● **Aim of the exercise**: Can you rewrite the data from its start through the line with "Action: 1382,243", changing "Screen dimensions" to "Screen size" and keeping everything else the same?

● **Supplied data**:
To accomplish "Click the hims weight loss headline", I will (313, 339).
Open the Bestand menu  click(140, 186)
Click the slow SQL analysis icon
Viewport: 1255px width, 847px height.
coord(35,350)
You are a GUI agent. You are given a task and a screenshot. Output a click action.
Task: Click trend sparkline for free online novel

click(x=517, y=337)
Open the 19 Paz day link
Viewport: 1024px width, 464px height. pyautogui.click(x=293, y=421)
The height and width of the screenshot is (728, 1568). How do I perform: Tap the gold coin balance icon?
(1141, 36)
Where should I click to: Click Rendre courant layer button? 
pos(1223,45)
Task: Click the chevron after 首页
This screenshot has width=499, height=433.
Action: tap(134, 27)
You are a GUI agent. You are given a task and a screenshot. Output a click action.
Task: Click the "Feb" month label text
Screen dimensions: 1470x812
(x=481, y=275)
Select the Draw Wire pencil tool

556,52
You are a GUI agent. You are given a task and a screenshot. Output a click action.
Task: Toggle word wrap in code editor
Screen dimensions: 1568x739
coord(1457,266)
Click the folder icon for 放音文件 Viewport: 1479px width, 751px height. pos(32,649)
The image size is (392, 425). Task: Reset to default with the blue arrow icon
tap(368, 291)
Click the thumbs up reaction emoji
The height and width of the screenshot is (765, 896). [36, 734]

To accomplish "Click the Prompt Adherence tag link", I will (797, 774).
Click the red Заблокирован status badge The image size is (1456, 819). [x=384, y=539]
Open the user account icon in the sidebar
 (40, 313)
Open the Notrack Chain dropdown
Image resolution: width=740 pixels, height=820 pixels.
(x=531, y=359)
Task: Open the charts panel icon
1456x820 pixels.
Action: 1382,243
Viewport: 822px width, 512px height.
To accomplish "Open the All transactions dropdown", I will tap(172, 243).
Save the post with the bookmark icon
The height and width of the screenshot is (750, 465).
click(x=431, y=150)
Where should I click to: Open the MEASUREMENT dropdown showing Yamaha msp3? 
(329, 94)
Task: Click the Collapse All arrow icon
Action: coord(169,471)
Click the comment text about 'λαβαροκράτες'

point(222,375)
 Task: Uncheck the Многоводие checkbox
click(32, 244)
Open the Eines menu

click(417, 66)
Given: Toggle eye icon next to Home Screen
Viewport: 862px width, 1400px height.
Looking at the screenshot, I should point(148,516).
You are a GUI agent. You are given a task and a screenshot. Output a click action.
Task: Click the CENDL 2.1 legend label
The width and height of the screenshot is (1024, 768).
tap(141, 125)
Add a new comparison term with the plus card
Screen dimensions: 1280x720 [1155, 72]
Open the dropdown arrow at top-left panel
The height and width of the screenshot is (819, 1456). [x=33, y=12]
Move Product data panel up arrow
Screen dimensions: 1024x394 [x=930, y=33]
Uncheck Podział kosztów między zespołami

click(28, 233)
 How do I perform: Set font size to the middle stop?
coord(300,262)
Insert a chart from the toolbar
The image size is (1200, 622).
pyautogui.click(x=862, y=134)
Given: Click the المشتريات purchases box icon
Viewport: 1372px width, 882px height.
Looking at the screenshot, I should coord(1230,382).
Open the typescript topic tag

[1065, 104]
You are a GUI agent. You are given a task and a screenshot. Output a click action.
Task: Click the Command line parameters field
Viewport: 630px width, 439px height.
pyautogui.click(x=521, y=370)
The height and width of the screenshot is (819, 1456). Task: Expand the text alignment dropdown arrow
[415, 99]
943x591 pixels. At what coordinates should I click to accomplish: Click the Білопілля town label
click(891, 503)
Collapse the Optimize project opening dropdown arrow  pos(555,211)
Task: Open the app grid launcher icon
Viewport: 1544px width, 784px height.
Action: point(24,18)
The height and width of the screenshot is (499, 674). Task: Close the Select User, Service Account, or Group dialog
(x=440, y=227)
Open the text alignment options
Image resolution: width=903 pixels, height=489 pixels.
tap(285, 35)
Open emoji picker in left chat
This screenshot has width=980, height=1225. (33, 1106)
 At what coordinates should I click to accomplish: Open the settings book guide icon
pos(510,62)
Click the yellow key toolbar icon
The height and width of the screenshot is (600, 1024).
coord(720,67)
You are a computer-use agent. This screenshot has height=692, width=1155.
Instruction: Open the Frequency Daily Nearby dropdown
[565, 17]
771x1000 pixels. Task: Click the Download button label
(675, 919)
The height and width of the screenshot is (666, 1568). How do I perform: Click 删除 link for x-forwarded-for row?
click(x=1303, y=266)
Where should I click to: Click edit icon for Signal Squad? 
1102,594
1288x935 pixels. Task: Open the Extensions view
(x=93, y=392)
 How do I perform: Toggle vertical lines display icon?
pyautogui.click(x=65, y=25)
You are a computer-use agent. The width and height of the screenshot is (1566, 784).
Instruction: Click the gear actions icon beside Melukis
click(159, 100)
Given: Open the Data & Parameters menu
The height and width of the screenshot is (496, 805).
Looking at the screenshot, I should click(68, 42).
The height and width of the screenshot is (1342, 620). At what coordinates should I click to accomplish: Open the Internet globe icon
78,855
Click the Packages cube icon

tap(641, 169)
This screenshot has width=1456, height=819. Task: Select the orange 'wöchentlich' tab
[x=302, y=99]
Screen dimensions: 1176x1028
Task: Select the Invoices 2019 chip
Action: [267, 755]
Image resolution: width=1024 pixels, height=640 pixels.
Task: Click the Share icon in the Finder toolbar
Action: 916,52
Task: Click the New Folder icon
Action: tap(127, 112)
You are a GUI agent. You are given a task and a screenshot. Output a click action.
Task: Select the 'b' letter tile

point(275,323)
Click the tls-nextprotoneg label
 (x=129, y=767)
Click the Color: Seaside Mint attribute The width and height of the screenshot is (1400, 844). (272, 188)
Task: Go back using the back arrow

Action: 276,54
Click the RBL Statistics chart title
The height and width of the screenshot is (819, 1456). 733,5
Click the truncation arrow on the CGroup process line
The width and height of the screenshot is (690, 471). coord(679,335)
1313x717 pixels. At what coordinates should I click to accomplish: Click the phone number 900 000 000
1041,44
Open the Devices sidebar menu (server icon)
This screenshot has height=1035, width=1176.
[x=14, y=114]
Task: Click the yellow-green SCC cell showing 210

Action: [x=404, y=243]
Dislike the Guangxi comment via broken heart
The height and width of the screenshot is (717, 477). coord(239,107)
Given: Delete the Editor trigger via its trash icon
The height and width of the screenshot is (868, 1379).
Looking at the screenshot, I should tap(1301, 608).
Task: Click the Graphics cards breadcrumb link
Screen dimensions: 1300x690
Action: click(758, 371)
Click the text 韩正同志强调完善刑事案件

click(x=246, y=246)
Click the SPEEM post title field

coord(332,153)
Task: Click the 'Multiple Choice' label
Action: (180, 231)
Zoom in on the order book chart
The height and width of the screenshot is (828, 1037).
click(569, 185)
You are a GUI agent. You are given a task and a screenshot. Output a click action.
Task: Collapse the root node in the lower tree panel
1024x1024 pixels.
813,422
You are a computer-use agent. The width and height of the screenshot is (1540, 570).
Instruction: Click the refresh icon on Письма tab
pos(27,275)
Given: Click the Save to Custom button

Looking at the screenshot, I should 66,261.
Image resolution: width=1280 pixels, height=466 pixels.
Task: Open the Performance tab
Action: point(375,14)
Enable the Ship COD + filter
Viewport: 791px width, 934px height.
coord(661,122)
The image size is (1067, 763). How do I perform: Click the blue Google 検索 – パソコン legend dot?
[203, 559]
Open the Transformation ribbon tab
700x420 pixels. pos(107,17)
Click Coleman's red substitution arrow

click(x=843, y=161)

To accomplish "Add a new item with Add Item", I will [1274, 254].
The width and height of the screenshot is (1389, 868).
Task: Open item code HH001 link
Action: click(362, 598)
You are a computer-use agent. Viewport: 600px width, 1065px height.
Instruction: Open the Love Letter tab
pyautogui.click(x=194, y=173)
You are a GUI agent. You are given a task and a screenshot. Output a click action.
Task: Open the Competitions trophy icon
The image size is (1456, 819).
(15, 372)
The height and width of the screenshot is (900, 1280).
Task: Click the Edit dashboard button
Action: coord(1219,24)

● **Problem solution**:
To accomplish "Click the hims weight loss headline", I will (313, 339).
Open the Bestand menu  click(140, 186)
Click the slow SQL analysis icon
Viewport: 1255px width, 847px height.
coord(35,350)
You are a GUI agent. You are given a task and a screenshot. Output a click action.
Task: Click trend sparkline for free online novel

click(x=517, y=337)
Open the 19 Paz day link
Viewport: 1024px width, 464px height. pyautogui.click(x=293, y=421)
The height and width of the screenshot is (728, 1568). How do I perform: Tap the gold coin balance icon?
(1141, 36)
Where should I click to: Click Rendre courant layer button? 
pos(1223,45)
Task: Click the chevron after 首页
This screenshot has width=499, height=433.
Action: tap(134, 27)
You are a GUI agent. You are given a task and a screenshot. Output a click action.
Task: Click the "Feb" month label text
Screen size: 1470x812
(x=481, y=275)
Select the Draw Wire pencil tool

556,52
You are a GUI agent. You are given a task and a screenshot. Output a click action.
Task: Toggle word wrap in code editor
Screen size: 1568x739
coord(1457,266)
Click the folder icon for 放音文件 Viewport: 1479px width, 751px height. pos(32,649)
The image size is (392, 425). Task: Reset to default with the blue arrow icon
tap(368, 291)
Click the thumbs up reaction emoji
The height and width of the screenshot is (765, 896). [36, 734]

To accomplish "Click the Prompt Adherence tag link", I will (797, 774).
Click the red Заблокирован status badge The image size is (1456, 819). [x=384, y=539]
Open the user account icon in the sidebar
 (40, 313)
Open the Notrack Chain dropdown
Image resolution: width=740 pixels, height=820 pixels.
(x=531, y=359)
Task: Open the charts panel icon
1456x820 pixels.
Action: 1382,243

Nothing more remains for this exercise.